In filosofia ci sono correnti di pensiero per le quali il piacere vitale è un motivo etico profondo, come l'atarassia degli epicurei (la tranquillità profonda), o l'apatia degli stoici. E' l'ideale francescano di Madonna povertà, del possedere solo il proprio essere, distinti da qualunque cosa possiamo possedere.
Il desiderio è la scelta di essere.
La sessualità è essenzialmente linguaggio, comunicazione. Il rapporto sessuale nel desiderio raggiunge la forma della reciprocità. E' desiderare l'altro che mi desideri, è la reciprocità del desiderio.

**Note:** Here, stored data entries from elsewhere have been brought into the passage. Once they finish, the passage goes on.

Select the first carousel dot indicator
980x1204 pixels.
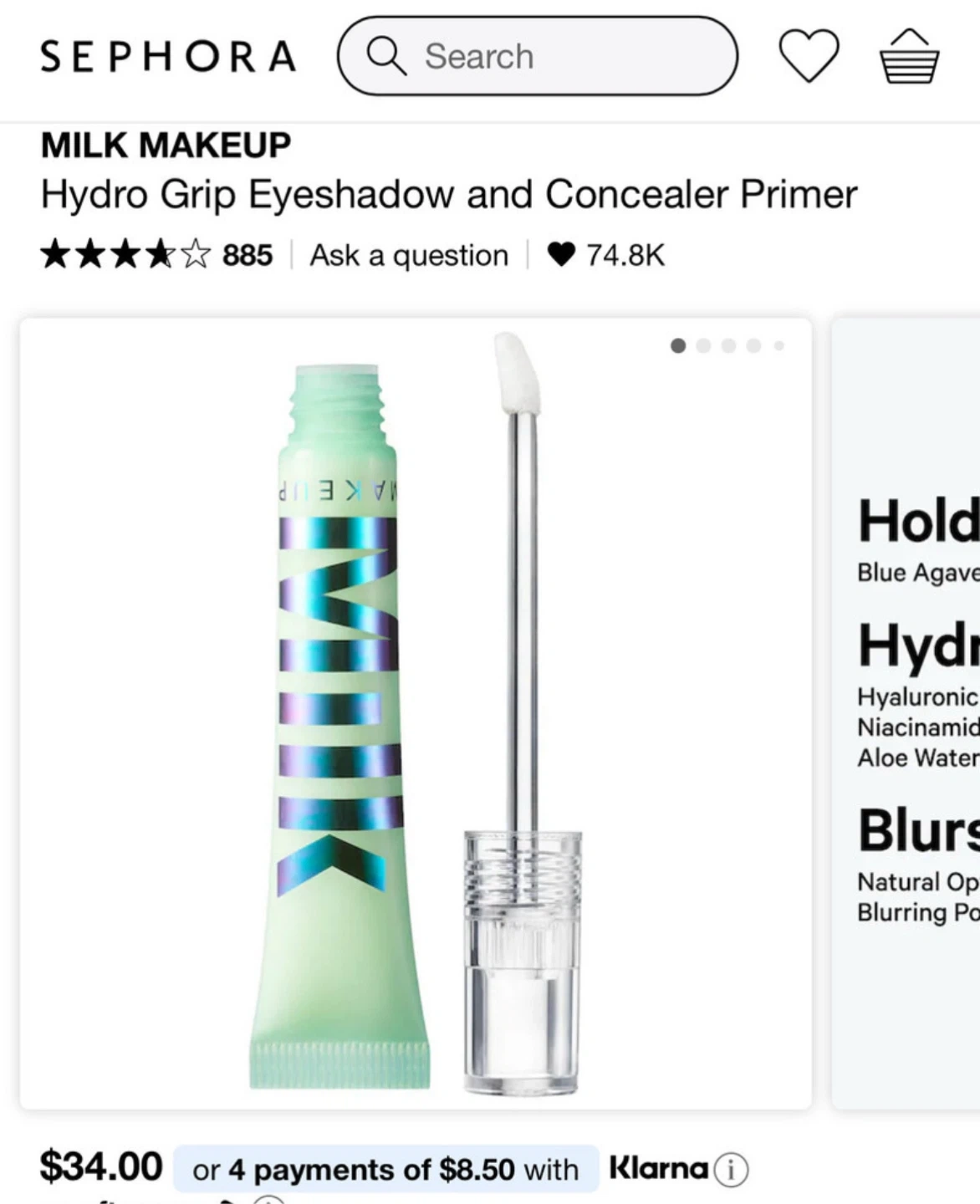[678, 345]
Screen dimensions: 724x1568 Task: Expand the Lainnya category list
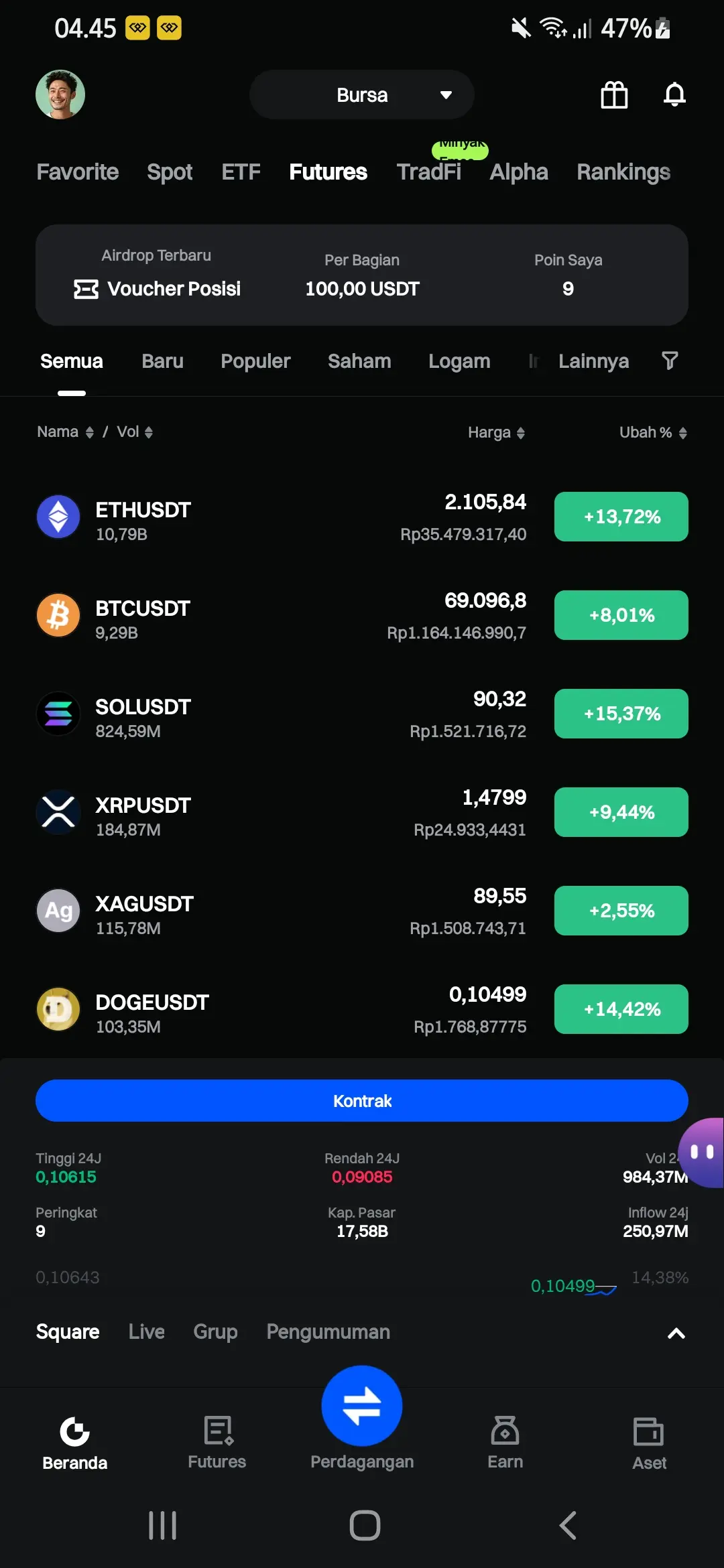coord(593,361)
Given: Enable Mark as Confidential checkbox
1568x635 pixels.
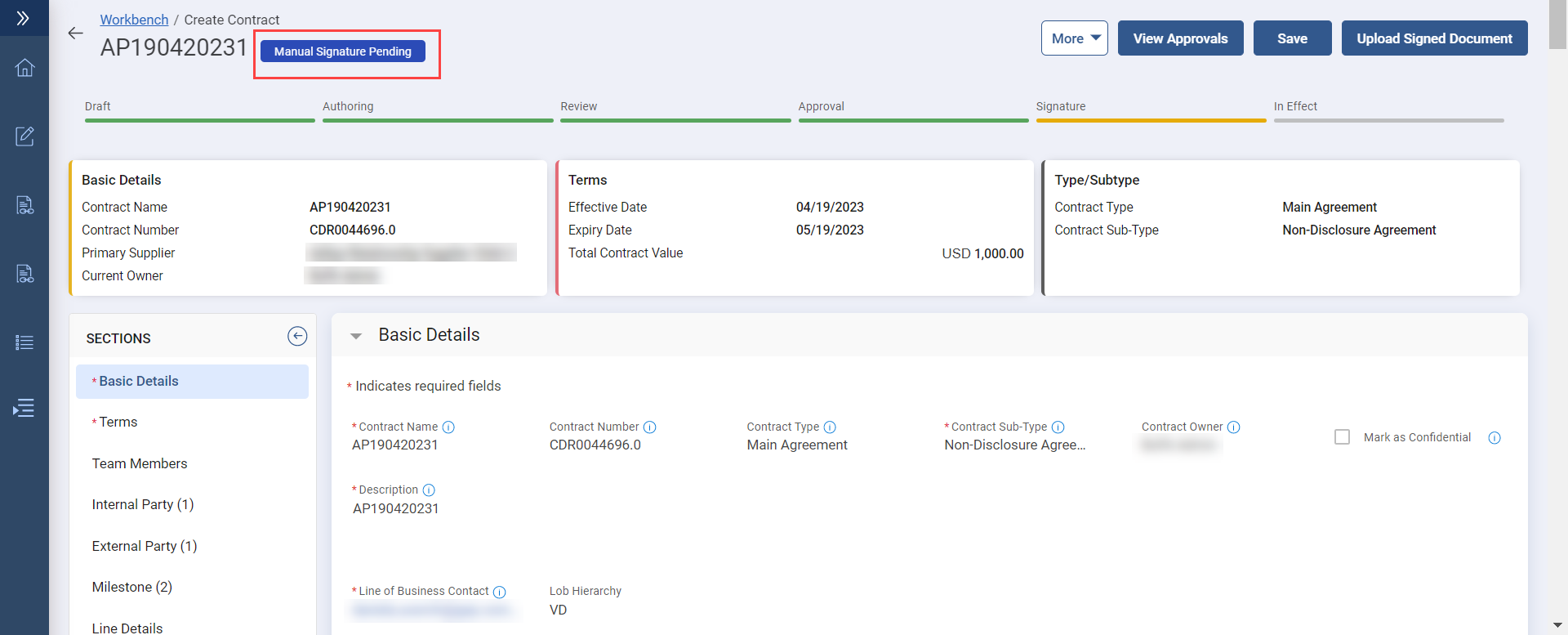Looking at the screenshot, I should point(1342,437).
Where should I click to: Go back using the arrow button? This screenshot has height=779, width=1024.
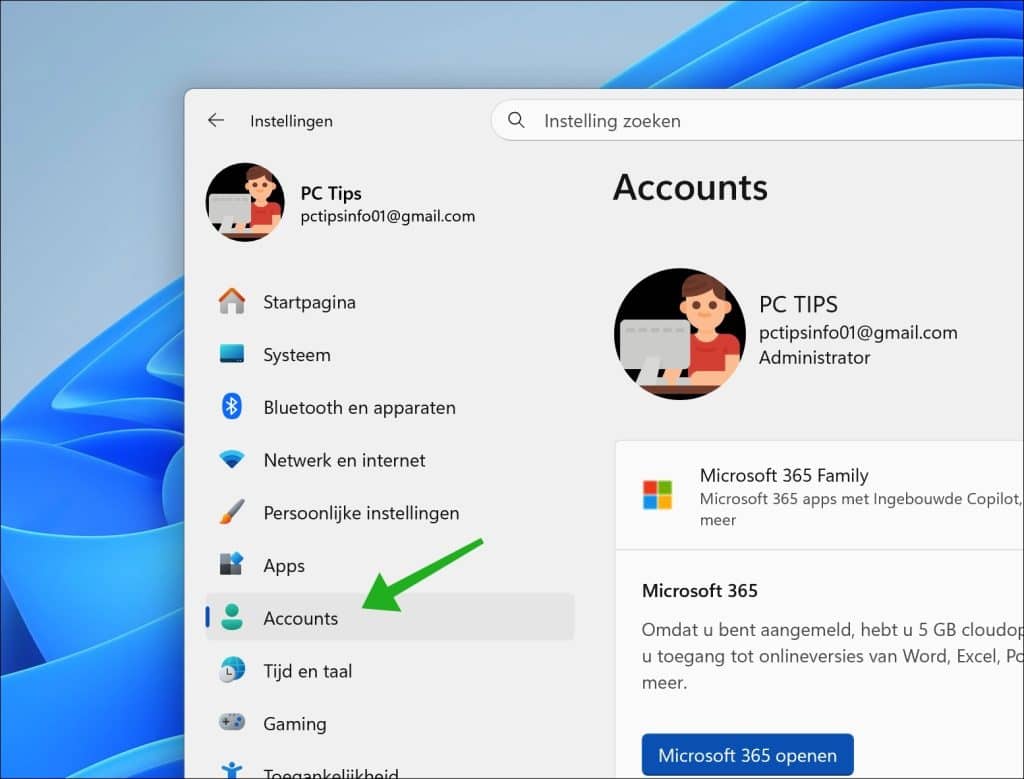point(216,120)
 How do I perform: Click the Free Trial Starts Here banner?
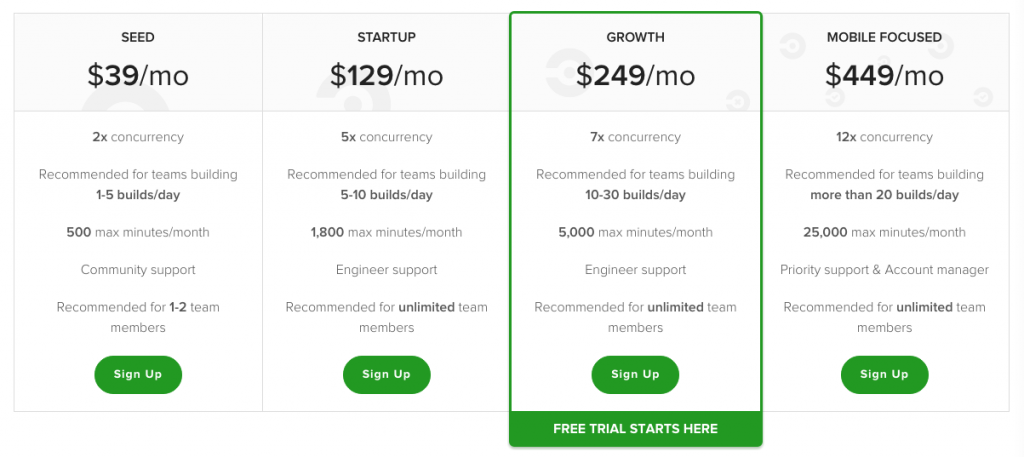pyautogui.click(x=635, y=428)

Per noi è difficilmente accettabile la concezione paolina del "meglio sposarsi che bruciare dal desiderio". Ma una concezione di questo genere ha fatto sì che venisse legittimato il piacere della sessualità solo all'interno del matrimonio e in funzione procreativa e secondariamente come vicendevole aiuto...
La proibizione della contraccezione si fonda su un'idea fissista di natura ed è scarsamente comprensibile dal mondo laico. La sessualità umana è universale e coestensiva all'età dell'uomo e della donna.
Vi è stata poi una terribile deformazione dell'educazione istituzionale cattolica con la condanna senza attenuanti della masturbazione in età puberale. La psicologia, la psichiatria, la medicina di oggi sono concordi nel ritenere la masturbazione come una forma di conoscenza del proprio corpo che costituisce un passaggio verso il rapporto interpersonale. Lo stesso padre Haering, come io stesso ho potuto verificare, sosteneva queste idee, anche se gli era vietato esporle nei libri.